May 19, 2007

Jamestown as foundation tale

The Jamestown ProjectOne result of our historical favoring of Plymouth is that most Americans remain ignorant of basic Jamestown facts, a lacuna that Kupperman fills, as does prizewinning British author and broadcaster Benjamin Woolley in his jazzier Savage Kingdom. The story of the Pilgrims comes back to us when we eat turkey at Thanksgiving. Since we don’t annually eat rats or a salted, murdered, pregnant wife—both part of Jamestown’s “creation story from hell,” in Kupperman’s phrase—we’re foggy on details. For every American familiar with Capt. John Smith’s supposed romance with the 10-year-old Indian princess Pocahontas—by all accounts apocryphal, though she did marry Smith’s fellow colonist John Rolfe and die at 21—few know the miseries of Jamestown’s “Starving Time.”

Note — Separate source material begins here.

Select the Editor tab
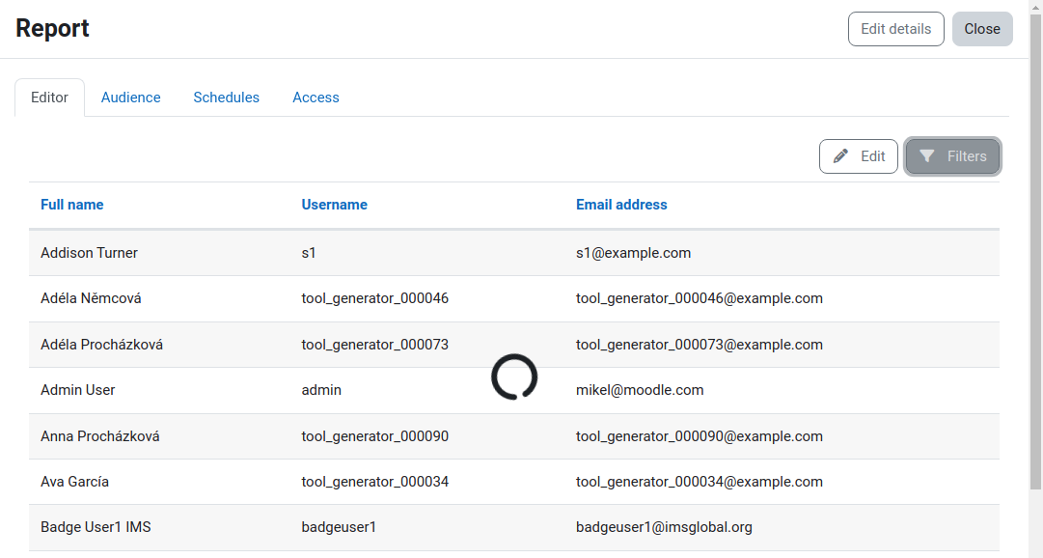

The historical minutiae Kupperman and Woolley provide tell us much about America’s ethos, then and now. Like almost all European ventures in the New World, Jamestown started as a business project by venture capitalists, meant to return quick profit to investors. It succeeded because the people involved in it—the “rank and file,” according to Kupperman, rather than the elites—wouldn’t let it fail. Yet an ugly part of Jamestown’s survival is that it came only after colonists, following the 1622 massacre, dropped the Virginia Company’s “policy of appeasing the Indians” (in Woolley’s language) and decided to wreak whatever violence on them that they considered necessary, largely destroying them through superior numbers and arms.